:: HOW TO COMPLETE THIS TASK ::
The expected output is the complete listing, copied word for word.

(DATA FOR ANALYSIS Opens)

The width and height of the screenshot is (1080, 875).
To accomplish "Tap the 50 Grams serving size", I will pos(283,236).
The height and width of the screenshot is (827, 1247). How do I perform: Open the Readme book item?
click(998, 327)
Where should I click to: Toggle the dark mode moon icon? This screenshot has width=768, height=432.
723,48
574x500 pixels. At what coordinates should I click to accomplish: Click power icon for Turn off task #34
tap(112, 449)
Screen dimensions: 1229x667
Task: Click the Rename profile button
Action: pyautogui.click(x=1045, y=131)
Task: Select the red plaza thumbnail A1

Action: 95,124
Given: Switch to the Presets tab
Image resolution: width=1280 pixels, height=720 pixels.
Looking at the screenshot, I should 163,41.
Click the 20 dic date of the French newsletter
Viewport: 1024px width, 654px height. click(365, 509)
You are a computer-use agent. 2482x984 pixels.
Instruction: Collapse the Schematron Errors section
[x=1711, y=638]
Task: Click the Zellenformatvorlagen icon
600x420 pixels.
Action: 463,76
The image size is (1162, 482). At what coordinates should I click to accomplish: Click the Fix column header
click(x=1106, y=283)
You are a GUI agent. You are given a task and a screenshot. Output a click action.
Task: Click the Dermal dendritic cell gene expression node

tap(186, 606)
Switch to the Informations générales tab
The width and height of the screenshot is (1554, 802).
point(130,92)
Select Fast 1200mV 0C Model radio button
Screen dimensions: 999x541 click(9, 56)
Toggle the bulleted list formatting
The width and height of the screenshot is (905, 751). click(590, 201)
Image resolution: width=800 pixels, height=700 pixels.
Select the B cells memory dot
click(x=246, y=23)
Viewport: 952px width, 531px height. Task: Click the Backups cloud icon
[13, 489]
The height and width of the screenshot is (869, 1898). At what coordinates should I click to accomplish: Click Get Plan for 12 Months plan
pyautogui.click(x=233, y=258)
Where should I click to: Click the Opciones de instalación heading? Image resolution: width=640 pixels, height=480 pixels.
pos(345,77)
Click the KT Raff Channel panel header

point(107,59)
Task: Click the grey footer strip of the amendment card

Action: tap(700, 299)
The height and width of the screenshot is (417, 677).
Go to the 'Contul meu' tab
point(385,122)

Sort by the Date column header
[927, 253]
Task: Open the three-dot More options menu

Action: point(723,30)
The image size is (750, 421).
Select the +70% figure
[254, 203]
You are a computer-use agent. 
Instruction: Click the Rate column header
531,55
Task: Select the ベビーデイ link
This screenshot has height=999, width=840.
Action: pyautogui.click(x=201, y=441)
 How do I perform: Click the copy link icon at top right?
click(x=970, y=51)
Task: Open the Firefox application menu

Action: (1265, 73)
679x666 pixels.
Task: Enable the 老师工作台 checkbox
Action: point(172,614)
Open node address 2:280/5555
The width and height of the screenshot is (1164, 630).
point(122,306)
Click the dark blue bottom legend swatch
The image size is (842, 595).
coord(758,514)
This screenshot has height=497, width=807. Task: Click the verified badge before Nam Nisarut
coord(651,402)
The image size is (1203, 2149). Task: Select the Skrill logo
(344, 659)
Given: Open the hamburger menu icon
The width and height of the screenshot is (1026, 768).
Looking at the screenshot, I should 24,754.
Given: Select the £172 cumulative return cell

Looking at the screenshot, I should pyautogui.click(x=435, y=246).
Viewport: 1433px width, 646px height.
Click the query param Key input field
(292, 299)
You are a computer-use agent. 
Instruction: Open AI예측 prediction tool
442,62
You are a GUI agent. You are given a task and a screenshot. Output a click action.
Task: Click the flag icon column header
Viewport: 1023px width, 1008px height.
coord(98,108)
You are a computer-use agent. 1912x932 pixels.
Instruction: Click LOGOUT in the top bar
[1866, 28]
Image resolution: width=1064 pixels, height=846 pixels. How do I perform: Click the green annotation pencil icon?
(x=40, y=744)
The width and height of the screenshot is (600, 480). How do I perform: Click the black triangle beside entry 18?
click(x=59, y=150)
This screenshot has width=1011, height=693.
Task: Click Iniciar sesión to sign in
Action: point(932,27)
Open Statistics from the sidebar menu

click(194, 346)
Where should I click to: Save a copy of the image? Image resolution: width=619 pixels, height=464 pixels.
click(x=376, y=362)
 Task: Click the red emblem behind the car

(DATA FOR ANALYSIS Closes)

:: TASK OUTPUT ::
The width and height of the screenshot is (1080, 875).
To accomplish "Tap the 50 Grams serving size", I will pos(283,236).
The height and width of the screenshot is (827, 1247). How do I perform: Open the Readme book item?
click(998, 327)
Where should I click to: Toggle the dark mode moon icon? This screenshot has width=768, height=432.
723,48
574x500 pixels. At what coordinates should I click to accomplish: Click power icon for Turn off task #34
tap(112, 449)
Screen dimensions: 1229x667
Task: Click the Rename profile button
Action: pyautogui.click(x=1045, y=131)
Task: Select the red plaza thumbnail A1

Action: 95,124
Given: Switch to the Presets tab
Image resolution: width=1280 pixels, height=720 pixels.
Looking at the screenshot, I should 163,41.
Click the 20 dic date of the French newsletter
Viewport: 1024px width, 654px height. click(365, 509)
You are a computer-use agent. 2482x984 pixels.
Instruction: Collapse the Schematron Errors section
[x=1711, y=638]
Task: Click the Zellenformatvorlagen icon
600x420 pixels.
Action: 463,76
The image size is (1162, 482). At what coordinates should I click to accomplish: Click the Fix column header
click(x=1106, y=283)
You are a GUI agent. You are given a task and a screenshot. Output a click action.
Task: Click the Dermal dendritic cell gene expression node

tap(186, 606)
Switch to the Informations générales tab
The width and height of the screenshot is (1554, 802).
point(130,92)
Select Fast 1200mV 0C Model radio button
Screen dimensions: 999x541 click(9, 56)
Toggle the bulleted list formatting
The width and height of the screenshot is (905, 751). click(590, 201)
Image resolution: width=800 pixels, height=700 pixels.
Select the B cells memory dot
click(x=246, y=23)
Viewport: 952px width, 531px height. Task: Click the Backups cloud icon
[13, 489]
The height and width of the screenshot is (869, 1898). At what coordinates should I click to accomplish: Click Get Plan for 12 Months plan
pyautogui.click(x=233, y=258)
Where should I click to: Click the Opciones de instalación heading? Image resolution: width=640 pixels, height=480 pixels.
pos(345,77)
Click the KT Raff Channel panel header

point(107,59)
Task: Click the grey footer strip of the amendment card

Action: tap(700, 299)
The height and width of the screenshot is (417, 677).
Go to the 'Contul meu' tab
point(385,122)

Sort by the Date column header
[927, 253]
Task: Open the three-dot More options menu

Action: point(723,30)
The image size is (750, 421).
Select the +70% figure
[254, 203]
You are a computer-use agent. 
Instruction: Click the Rate column header
531,55
Task: Select the ベビーデイ link
This screenshot has height=999, width=840.
Action: pyautogui.click(x=201, y=441)
 How do I perform: Click the copy link icon at top right?
click(x=970, y=51)
Task: Open the Firefox application menu

Action: (1265, 73)
679x666 pixels.
Task: Enable the 老师工作台 checkbox
Action: point(172,614)
Open node address 2:280/5555
The width and height of the screenshot is (1164, 630).
point(122,306)
Click the dark blue bottom legend swatch
The image size is (842, 595).
coord(758,514)
This screenshot has height=497, width=807. Task: Click the verified badge before Nam Nisarut
coord(651,402)
The image size is (1203, 2149). Task: Select the Skrill logo
(344, 659)
Given: Open the hamburger menu icon
The width and height of the screenshot is (1026, 768).
Looking at the screenshot, I should 24,754.
Given: Select the £172 cumulative return cell

Looking at the screenshot, I should pyautogui.click(x=435, y=246).
Viewport: 1433px width, 646px height.
Click the query param Key input field
(292, 299)
You are a computer-use agent. 
Instruction: Open AI예측 prediction tool
442,62
You are a GUI agent. You are given a task and a screenshot. Output a click action.
Task: Click the flag icon column header
Viewport: 1023px width, 1008px height.
coord(98,108)
You are a computer-use agent. 1912x932 pixels.
Instruction: Click LOGOUT in the top bar
[1866, 28]
Image resolution: width=1064 pixels, height=846 pixels. How do I perform: Click the green annotation pencil icon?
(x=40, y=744)
The width and height of the screenshot is (600, 480). How do I perform: Click the black triangle beside entry 18?
click(x=59, y=150)
This screenshot has width=1011, height=693.
Task: Click Iniciar sesión to sign in
Action: point(932,27)
Open Statistics from the sidebar menu

click(194, 346)
Where should I click to: Save a copy of the image? Image resolution: width=619 pixels, height=464 pixels.
click(x=376, y=362)
 Task: Click the red emblem behind the car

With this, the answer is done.